Friday, February 12, 2010

Setting the Record Straight on Violent Protest and the Olympics

Nat Marshik
Feb 7th, 2010
Vancouver Observer


“Will you go on record denouncing violent protest?”

You can bet that any member of the Olympic Resistance Network, and most anyone publicly opposed to the Olympics, has heard that question at least once -- whether it's from newscasters, neighbors, family, or co-workers. In the lead-up to the Anti-Olympic Convergence in Vancouver this February, it's understandable that people want some solid answers.

Unfortunately, they are asking trick questions.

The concept of violent protest is linguistic smoke and mirrors. Not only are most so-called “violent protests” actually instances of police violence, but the term “violent protest” has been over-used by headline-hungry media to the point of meaninglessness. Ask someone to define it and they hem and haw. Some will point to images of black-clad youth with covered faces, shouting slogans in the streets. People like Liberal MLA Harry Bloy will point to “noisy” and “inconvenient” demonstrations like the one at the Victoria Torch Relay kick-off, and will throw in the moniker “terrorist” for good measure.

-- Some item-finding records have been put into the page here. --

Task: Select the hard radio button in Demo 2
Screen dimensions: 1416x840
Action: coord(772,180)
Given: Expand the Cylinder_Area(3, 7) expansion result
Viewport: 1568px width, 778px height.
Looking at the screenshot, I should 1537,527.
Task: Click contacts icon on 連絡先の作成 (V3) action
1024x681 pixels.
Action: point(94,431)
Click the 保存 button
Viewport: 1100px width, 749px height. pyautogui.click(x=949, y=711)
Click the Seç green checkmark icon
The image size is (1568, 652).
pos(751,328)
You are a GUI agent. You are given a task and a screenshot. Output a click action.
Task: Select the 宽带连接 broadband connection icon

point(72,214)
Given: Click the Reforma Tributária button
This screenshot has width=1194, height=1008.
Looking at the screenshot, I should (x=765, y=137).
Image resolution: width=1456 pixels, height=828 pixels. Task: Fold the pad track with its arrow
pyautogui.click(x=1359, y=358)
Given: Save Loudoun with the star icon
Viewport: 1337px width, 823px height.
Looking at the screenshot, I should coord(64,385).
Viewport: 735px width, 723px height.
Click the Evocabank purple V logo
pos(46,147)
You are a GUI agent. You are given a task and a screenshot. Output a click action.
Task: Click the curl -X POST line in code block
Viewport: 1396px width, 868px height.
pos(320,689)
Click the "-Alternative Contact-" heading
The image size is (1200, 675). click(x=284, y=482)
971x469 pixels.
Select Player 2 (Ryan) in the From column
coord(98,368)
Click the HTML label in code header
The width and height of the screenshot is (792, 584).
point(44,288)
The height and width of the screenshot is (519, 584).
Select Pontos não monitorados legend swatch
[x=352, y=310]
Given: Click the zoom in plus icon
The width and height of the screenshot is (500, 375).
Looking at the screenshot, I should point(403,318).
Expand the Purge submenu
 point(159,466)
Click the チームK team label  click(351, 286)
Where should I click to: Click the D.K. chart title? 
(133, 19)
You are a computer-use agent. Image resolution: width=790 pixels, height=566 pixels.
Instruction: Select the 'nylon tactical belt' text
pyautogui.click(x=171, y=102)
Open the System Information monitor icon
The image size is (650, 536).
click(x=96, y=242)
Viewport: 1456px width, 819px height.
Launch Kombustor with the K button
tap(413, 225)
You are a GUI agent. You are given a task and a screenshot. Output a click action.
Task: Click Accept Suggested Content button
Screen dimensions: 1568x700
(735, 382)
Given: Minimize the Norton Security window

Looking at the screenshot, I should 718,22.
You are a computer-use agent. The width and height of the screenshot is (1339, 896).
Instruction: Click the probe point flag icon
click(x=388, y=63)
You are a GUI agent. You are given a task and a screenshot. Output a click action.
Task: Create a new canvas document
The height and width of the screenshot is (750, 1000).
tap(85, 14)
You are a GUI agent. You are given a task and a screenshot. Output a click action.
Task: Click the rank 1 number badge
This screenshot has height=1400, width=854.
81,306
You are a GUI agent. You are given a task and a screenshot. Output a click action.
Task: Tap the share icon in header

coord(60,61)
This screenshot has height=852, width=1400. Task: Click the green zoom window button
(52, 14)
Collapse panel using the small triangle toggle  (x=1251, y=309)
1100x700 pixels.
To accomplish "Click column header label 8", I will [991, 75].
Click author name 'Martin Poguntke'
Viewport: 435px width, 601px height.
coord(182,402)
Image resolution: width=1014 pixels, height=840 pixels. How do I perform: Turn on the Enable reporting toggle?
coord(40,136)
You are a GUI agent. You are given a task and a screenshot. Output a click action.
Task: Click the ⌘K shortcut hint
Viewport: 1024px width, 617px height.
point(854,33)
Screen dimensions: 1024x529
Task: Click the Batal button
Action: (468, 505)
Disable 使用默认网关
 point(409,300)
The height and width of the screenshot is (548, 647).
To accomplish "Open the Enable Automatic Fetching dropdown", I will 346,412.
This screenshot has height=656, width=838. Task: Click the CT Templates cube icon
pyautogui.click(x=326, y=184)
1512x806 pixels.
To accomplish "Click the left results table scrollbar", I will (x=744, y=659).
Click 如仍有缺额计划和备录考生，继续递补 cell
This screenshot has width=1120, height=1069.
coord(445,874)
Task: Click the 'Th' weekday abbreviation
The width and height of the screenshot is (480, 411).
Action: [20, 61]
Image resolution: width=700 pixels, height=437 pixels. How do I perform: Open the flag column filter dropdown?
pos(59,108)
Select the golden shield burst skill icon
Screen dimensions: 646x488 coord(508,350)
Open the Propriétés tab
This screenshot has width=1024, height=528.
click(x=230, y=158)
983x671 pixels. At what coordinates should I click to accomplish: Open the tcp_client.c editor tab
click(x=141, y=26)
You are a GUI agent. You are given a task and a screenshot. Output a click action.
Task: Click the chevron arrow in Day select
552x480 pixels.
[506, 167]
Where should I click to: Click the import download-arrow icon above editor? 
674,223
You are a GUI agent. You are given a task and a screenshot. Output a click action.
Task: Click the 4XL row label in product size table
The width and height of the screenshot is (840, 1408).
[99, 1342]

Others speak anxiously of property destruction, dragging out the tired broken-windows cliché (a rarity at most demonstrations). At best, someone might dig up an example, like the smattering of anonymous arson attacks against the unoccupied buildings of RBC, an Olympic sponsor and financier of the Alberta Tar Sands.

The greatest commonality between these remarkably diverse scenarios is perhaps the fact that in none of them did protesters target human or animal life. This begs the question: What really constitutes violence, and which kinds of violence go unnamed? Ironically, groups like the Olympic Resistance Network oppose the Olympic industry precisely because the Olympics are destructive, violent and disruptive. While the corporate media trumpets headlines about possible “protester violence” as an apologia for police repression, the real perpetrators of violence fly right under the radar.